[STATED TASK]: Echo the stretch of the records below from the line that contains "Expand the Vendors section chevron" through the line that contains "Action: [40, 40]", both included, reproducing each line exactly.

Entries from a dataset:
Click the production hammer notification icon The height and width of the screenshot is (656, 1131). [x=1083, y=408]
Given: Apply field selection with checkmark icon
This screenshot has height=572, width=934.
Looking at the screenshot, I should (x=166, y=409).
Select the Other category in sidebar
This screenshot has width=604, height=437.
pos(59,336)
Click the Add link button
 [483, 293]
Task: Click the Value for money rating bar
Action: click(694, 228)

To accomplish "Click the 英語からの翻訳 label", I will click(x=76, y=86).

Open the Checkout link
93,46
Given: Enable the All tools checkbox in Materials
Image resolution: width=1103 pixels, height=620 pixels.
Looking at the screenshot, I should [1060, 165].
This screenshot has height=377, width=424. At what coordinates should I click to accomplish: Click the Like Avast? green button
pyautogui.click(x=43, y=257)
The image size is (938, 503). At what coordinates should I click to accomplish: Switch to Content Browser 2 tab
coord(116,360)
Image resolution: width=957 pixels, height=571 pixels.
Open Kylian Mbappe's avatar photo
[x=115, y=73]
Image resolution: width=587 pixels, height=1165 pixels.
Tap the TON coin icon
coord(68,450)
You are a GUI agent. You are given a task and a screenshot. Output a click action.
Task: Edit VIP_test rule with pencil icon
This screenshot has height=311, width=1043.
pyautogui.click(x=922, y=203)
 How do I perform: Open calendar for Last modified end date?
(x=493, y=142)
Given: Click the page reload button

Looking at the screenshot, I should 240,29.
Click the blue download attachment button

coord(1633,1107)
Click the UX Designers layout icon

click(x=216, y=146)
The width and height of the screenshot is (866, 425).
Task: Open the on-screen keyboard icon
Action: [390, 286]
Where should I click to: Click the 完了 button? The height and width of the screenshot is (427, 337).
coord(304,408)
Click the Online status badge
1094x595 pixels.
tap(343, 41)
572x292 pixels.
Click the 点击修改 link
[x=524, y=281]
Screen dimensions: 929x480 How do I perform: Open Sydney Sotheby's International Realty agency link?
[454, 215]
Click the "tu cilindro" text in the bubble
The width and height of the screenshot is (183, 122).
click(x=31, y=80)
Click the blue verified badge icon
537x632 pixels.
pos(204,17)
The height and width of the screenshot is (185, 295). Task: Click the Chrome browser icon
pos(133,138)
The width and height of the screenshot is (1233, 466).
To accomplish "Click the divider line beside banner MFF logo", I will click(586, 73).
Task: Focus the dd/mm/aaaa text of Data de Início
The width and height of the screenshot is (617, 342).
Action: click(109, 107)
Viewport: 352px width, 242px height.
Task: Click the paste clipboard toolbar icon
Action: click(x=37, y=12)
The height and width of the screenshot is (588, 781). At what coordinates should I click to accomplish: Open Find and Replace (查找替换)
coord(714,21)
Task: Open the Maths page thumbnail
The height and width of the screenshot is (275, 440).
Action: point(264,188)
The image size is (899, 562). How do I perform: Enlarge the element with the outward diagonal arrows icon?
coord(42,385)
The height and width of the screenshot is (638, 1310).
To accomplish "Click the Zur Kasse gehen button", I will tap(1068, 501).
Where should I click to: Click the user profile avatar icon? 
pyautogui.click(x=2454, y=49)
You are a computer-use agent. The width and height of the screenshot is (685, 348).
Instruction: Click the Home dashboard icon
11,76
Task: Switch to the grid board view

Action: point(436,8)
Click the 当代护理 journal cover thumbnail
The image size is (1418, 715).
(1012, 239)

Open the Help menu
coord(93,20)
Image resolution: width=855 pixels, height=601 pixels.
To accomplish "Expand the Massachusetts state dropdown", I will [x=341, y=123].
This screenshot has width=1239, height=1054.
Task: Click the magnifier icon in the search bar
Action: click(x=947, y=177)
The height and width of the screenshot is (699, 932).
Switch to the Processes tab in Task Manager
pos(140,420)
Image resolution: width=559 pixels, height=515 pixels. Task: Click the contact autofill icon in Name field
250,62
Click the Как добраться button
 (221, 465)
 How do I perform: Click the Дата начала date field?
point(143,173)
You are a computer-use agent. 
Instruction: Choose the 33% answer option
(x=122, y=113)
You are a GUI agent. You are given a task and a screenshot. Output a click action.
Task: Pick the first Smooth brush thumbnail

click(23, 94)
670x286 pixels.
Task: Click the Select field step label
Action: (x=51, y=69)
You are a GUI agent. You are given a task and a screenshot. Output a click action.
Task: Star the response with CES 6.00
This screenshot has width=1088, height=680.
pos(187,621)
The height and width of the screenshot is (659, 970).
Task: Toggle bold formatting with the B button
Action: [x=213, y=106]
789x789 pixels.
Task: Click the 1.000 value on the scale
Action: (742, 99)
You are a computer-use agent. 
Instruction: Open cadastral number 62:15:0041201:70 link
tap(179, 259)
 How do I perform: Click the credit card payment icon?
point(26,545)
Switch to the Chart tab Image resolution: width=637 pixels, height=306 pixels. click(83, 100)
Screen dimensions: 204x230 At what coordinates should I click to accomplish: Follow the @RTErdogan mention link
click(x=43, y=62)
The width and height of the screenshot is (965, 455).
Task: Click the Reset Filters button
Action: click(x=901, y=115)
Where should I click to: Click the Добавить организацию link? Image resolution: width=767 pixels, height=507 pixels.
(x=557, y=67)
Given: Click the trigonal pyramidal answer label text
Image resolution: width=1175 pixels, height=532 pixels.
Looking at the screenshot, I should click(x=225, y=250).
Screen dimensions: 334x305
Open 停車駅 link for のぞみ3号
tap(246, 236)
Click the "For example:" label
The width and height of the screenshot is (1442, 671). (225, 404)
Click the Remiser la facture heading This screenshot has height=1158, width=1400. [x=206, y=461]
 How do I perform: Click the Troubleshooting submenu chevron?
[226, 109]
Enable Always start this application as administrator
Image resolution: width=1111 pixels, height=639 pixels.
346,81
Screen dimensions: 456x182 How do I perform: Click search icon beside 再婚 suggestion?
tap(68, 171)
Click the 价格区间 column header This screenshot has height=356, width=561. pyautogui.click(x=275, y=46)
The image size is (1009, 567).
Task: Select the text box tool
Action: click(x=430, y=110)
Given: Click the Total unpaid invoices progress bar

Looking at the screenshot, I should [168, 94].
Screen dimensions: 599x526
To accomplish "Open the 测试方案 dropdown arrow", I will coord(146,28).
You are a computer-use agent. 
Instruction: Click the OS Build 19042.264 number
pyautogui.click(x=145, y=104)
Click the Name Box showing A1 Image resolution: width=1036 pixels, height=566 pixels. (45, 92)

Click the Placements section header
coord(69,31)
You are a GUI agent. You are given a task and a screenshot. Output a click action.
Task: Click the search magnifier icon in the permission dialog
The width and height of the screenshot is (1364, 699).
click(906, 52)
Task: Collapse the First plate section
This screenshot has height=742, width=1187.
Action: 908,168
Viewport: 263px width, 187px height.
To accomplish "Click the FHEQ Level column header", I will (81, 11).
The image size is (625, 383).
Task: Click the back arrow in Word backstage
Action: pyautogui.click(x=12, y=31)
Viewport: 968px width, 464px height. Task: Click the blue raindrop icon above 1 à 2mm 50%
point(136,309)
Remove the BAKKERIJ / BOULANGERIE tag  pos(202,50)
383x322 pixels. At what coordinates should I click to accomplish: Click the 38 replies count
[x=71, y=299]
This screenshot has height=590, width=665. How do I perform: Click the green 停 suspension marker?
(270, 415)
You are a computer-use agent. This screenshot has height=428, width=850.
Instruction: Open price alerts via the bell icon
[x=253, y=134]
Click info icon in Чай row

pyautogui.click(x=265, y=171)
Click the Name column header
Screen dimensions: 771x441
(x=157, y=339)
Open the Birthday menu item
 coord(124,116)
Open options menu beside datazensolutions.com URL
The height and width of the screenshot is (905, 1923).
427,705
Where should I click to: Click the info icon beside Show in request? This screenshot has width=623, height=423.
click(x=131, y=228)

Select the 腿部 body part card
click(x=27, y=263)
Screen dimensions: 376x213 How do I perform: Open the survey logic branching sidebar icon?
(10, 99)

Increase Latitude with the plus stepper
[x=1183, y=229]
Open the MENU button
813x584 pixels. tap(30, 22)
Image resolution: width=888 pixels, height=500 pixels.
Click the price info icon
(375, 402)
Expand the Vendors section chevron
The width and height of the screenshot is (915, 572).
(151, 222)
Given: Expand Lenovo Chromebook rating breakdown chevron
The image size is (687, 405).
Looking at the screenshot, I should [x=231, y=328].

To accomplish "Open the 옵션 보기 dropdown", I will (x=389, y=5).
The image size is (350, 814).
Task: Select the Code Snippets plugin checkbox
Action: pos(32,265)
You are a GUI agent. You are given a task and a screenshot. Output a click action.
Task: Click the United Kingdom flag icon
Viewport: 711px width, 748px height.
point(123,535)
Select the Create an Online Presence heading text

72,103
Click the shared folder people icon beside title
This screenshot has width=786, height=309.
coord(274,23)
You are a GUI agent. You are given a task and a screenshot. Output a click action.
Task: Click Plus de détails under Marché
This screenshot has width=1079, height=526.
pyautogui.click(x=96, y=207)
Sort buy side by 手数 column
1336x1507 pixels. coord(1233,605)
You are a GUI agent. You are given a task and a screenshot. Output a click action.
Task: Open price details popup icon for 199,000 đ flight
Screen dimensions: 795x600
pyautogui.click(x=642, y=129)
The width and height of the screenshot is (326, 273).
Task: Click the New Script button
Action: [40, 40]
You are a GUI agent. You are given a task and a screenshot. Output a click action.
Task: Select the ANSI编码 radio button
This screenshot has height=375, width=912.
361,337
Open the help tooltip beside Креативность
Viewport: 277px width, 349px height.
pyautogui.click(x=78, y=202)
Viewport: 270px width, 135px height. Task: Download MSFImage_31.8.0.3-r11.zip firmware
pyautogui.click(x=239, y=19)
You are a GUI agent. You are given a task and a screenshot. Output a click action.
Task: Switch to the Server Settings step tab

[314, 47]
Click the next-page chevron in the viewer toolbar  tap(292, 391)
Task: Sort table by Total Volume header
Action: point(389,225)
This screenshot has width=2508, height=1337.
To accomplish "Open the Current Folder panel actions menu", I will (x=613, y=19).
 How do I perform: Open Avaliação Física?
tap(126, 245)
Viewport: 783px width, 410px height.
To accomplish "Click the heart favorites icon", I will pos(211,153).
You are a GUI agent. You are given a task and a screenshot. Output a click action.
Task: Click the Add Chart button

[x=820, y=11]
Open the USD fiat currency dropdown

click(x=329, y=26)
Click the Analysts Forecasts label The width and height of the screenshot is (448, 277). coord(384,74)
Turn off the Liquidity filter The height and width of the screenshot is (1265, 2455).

[SOLVED EXERCISE]:
Expand the Vendors section chevron
The width and height of the screenshot is (915, 572).
(151, 222)
Given: Expand Lenovo Chromebook rating breakdown chevron
The image size is (687, 405).
Looking at the screenshot, I should [x=231, y=328].

To accomplish "Open the 옵션 보기 dropdown", I will (x=389, y=5).
The image size is (350, 814).
Task: Select the Code Snippets plugin checkbox
Action: pos(32,265)
You are a GUI agent. You are given a task and a screenshot. Output a click action.
Task: Click the United Kingdom flag icon
Viewport: 711px width, 748px height.
point(123,535)
Select the Create an Online Presence heading text

72,103
Click the shared folder people icon beside title
This screenshot has width=786, height=309.
coord(274,23)
You are a GUI agent. You are given a task and a screenshot. Output a click action.
Task: Click Plus de détails under Marché
This screenshot has width=1079, height=526.
pyautogui.click(x=96, y=207)
Sort buy side by 手数 column
1336x1507 pixels. coord(1233,605)
You are a GUI agent. You are given a task and a screenshot. Output a click action.
Task: Open price details popup icon for 199,000 đ flight
Screen dimensions: 795x600
pyautogui.click(x=642, y=129)
The width and height of the screenshot is (326, 273).
Task: Click the New Script button
Action: [40, 40]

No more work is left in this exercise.